Bagi para pelaut biasa, segala sesuatu yang berkaitan dengan “The Vanished” pasti diselimuti “kutukan” dan “keanehan”, seolah-olah kapten hantu yang mengerikan itu adalah ciptaan yang langsung lahir dari subruang. Tak seorang pun akan memikirkan apakah bencana alam yang mengembara di laut memiliki kegembiraan atau kemarahan pribadi, atau tentang hubungan interpersonalnya. Dalam benak mereka, “Kapten Duncan” melambangkan fenomena alam, sebuah eksistensi tanpa jejak asal-usul.
Ketakutan membangun tembok di hati manusia, dan tembok itu membutakan jiwa terhadap kebenaran di sisi lain.
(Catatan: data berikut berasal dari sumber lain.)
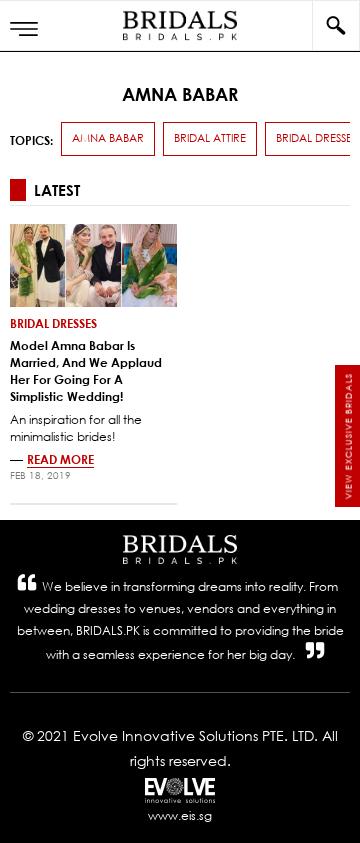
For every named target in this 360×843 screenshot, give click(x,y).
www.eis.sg (180, 815)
Namun, sebagai seorang inkuisitor yang ahli dalam menghadapi ketakutan ini, Vanna tahu bagaimana membedakan bagian yang sebenarnya dari serangkaian legenda, pernyataan yang dilebih-lebihkan, dan bisikan.
Kapten kapal The Vanished yang mengerikan… saat ia masih manusia, sebelum peristiwa Tiga Belas Pulau Witherland, juga memiliki sahabat dan anggota keluarga terbaiknya. Ia juga memiliki pelaut dan ajudan yang setia di bawahnya. Ia juga perlu pergi ke pelabuhan untuk menjaga persediaan dan berurusan dengan otoritas negara-kota.
Dia tidak mungkin lahir sebagai bencana alam yang bergerak.
Kapten Duncan juga memiliki dua anak, putra tertua Tyrian Abnomar, dan putrinya Lucretia Abnomar. Keduanya hidup berkat kutukan yang memperpanjang umur mereka.
Seperti ayah mereka, kedua anak itu juga memimpin kapal-kapal kuat mereka sendiri yang berlayar di pinggiran dunia beradab. Seperti yang diduga, mereka juga tidak terlalu ramah terhadap peradaban. Mereka dingin, agak antagonis, sampai-sampai para pelaut bahkan tidak berani mengaitkan mereka dengan Kapten Duncan yang terkenal kejam. Saat ini, hanya orang-orang terpelajar dan berpengetahuan luas yang menyadari hubungan keluarga tersebut.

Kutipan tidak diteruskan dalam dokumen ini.